Start of Passage to read

If not, then what are you comparing these times against? Word of mouth, and please don't tell me you believe history is anything other than word-of-mouth, just so many opinions by folks who found a way to control information flow.
But that's never been any different.
Yeah, I hate Bush and I think the Iraq War was a reckless act carried out by arrogant, hateful, black hearted people.
But I think I would have hated Nixon and the Vietnam war.
And I hope I would have been opposed to the Korean war and McCarthyism. And perhaps the wars of conquest by Rome or Egypt.
Or maybe not.
My point being that humans have a tendency to fixate on the gloom. And to miss the geologic picture.
Personally, I reckon we're monkeys having a run on the planet. One which may be longer or shorter than the dinosaurs, who knows? Who cares? What's the big deal whether the species carries on or not? Does it really matter? Maybe if you believe in eternal life, but since I don't I just don't see how it could be all that important whether we're here in a million years or fifty years. Or next year. We're animals. Animals which really overrate our own worth and intelligence.

End of Passage to read

**Instructions to follow:** Repeat the passage on history and human gloom word for word, from "Yeah, I hate" up to and including "worth and intelligence.".

Start of Supplied information

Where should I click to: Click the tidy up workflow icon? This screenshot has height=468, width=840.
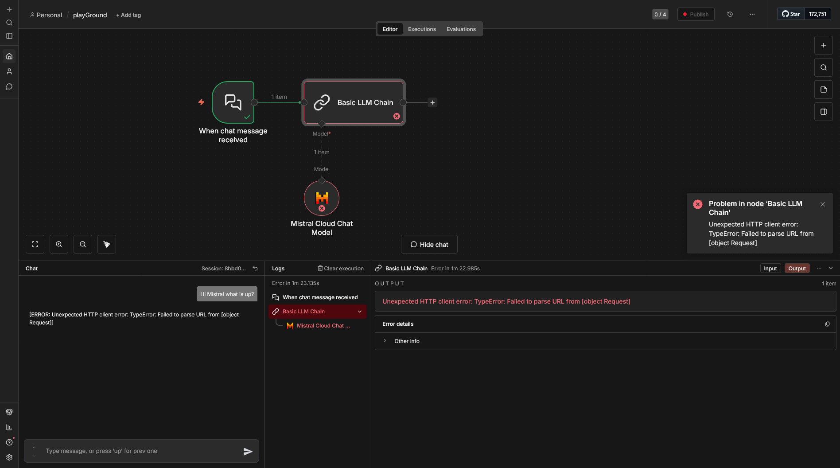pyautogui.click(x=107, y=244)
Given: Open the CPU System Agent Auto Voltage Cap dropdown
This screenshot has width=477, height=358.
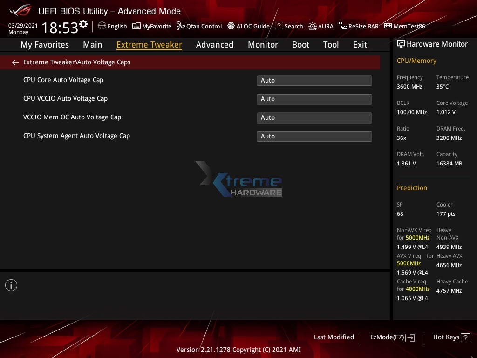Looking at the screenshot, I should [x=314, y=136].
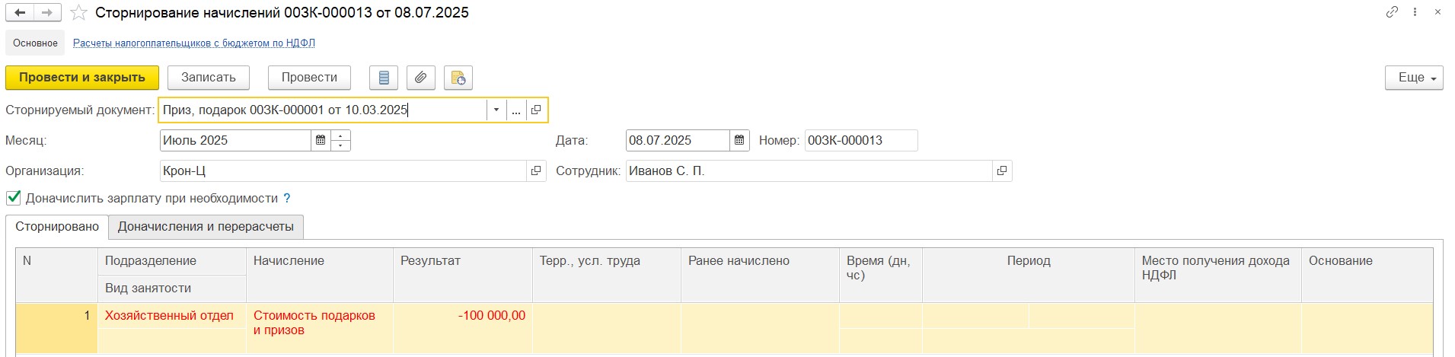Open the Крон-Ц organization card icon

[x=536, y=171]
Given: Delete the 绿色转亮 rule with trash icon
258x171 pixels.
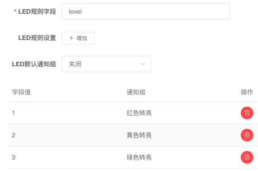Looking at the screenshot, I should [247, 157].
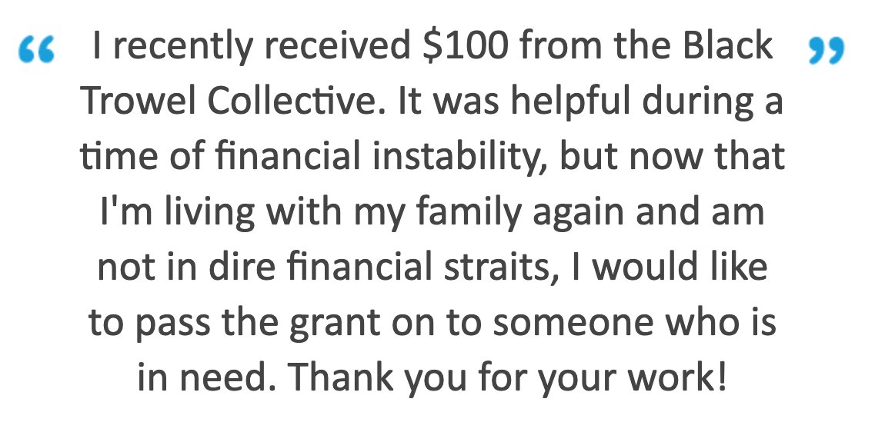Click the word "recently"
Image resolution: width=885 pixels, height=432 pixels.
tap(182, 48)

End of Supplied information

**Reply to the exercise:**
Yeah, I hate Bush and I think the Iraq War was a reckless act carried out by arrogant, hateful, black hearted people.
But I think I would have hated Nixon and the Vietnam war.
And I hope I would have been opposed to the Korean war and McCarthyism. And perhaps the wars of conquest by Rome or Egypt.
Or maybe not.
My point being that humans have a tendency to fixate on the gloom. And to miss the geologic picture.
Personally, I reckon we're monkeys having a run on the planet. One which may be longer or shorter than the dinosaurs, who knows? Who cares? What's the big deal whether the species carries on or not? Does it really matter? Maybe if you believe in eternal life, but since I don't I just don't see how it could be all that important whether we're here in a million years or fifty years. Or next year. We're animals. Animals which really overrate our own worth and intelligence.